Please find the line that holds "86484840 (456, 194)" below and reproduce it, along with every line after it through the end, exactly and without pictures.

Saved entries
==========

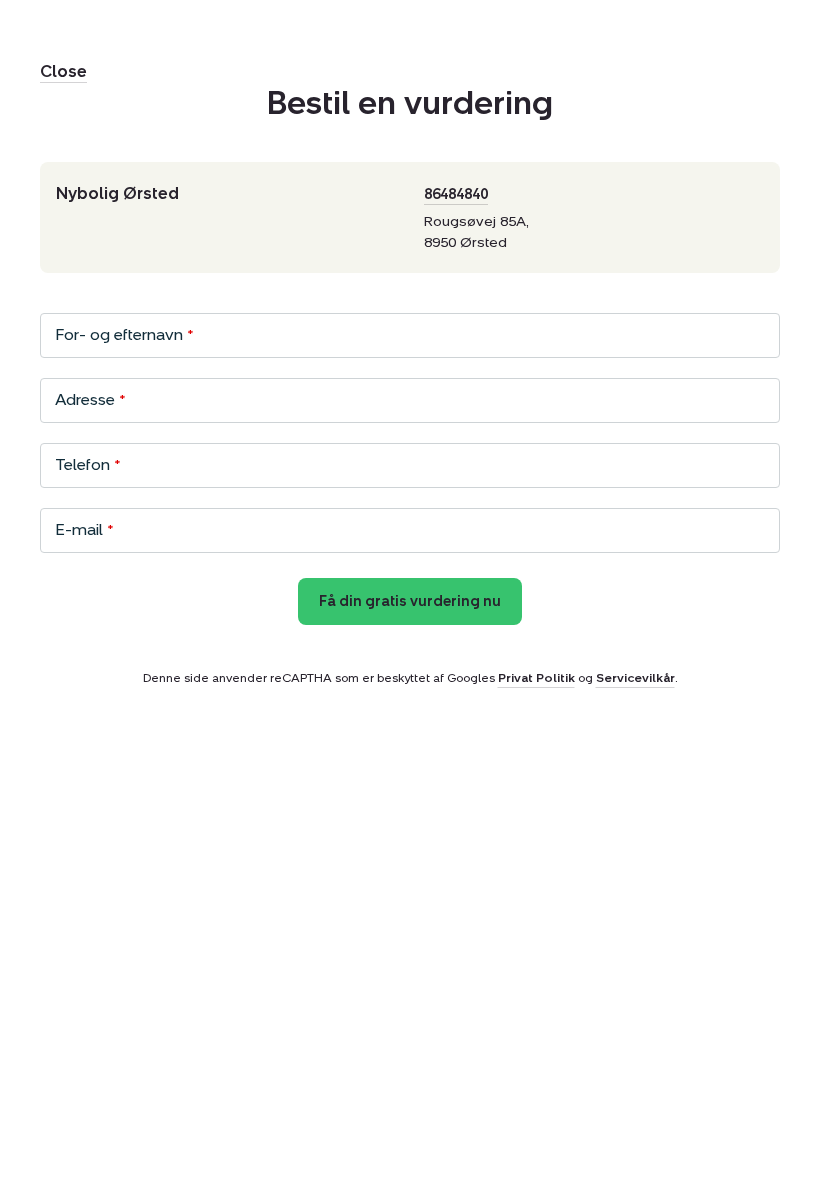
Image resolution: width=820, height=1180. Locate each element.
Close (63, 71)
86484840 (456, 194)
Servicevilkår (635, 678)
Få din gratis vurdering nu (410, 601)
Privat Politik (536, 678)
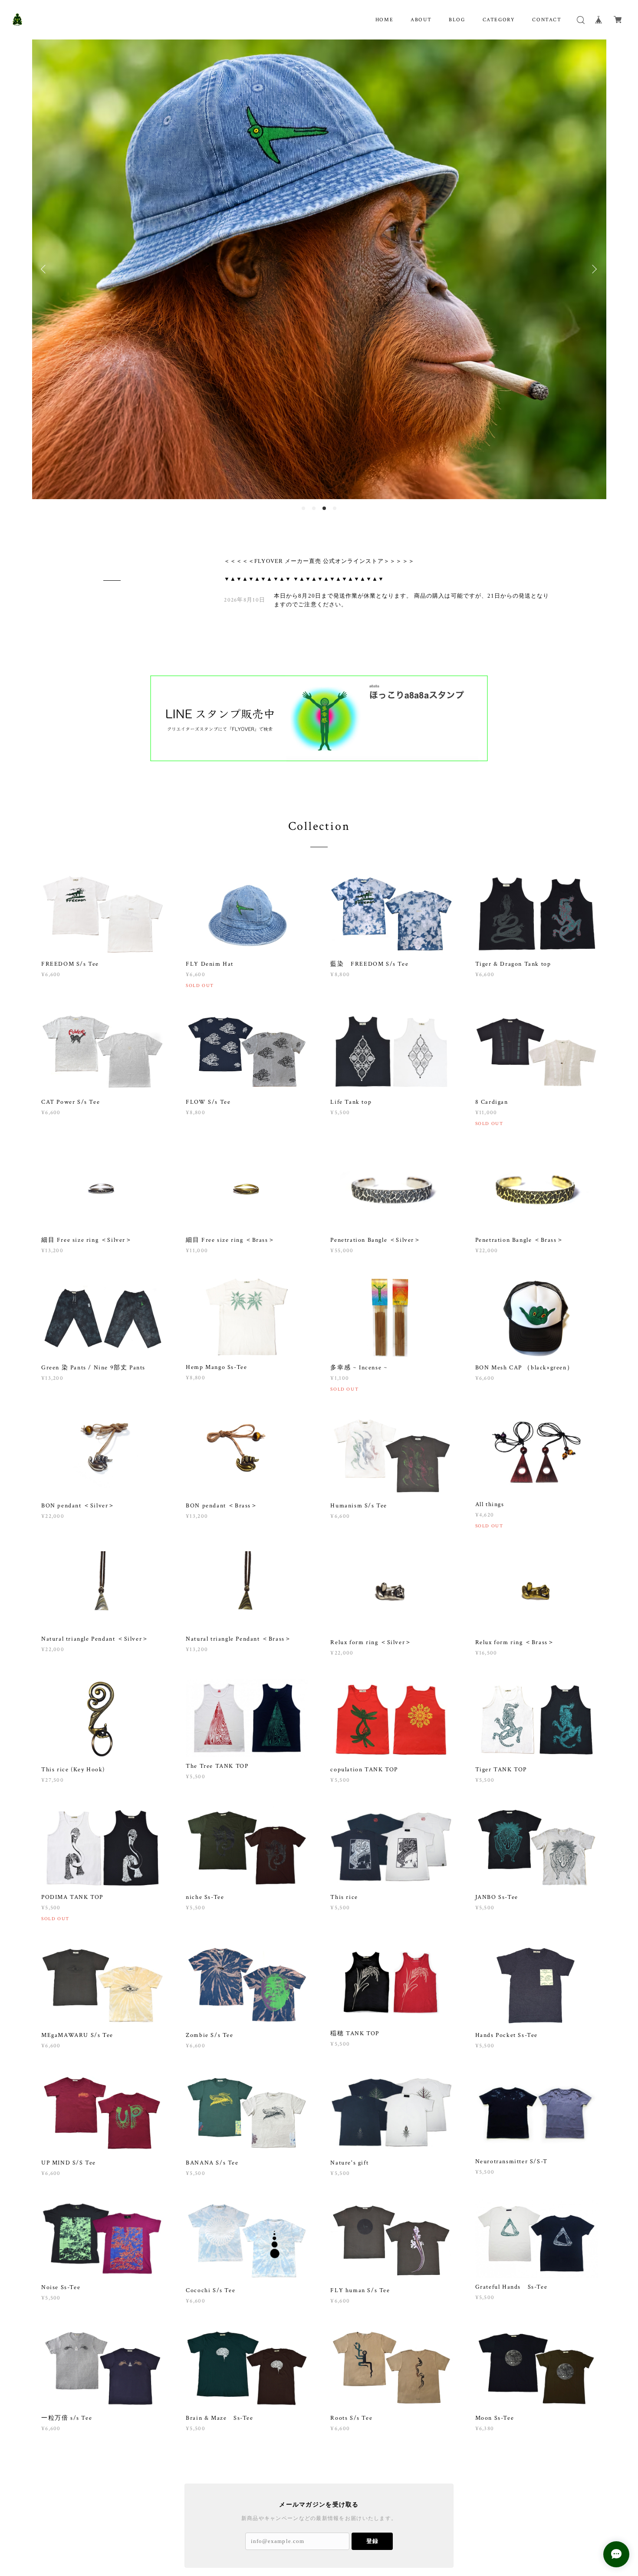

==========

SOLUTION TO THIS TASK:
86484840 (456, 194)
Servicevilkår (635, 678)
Få din gratis vurdering nu (410, 601)
Privat Politik (536, 678)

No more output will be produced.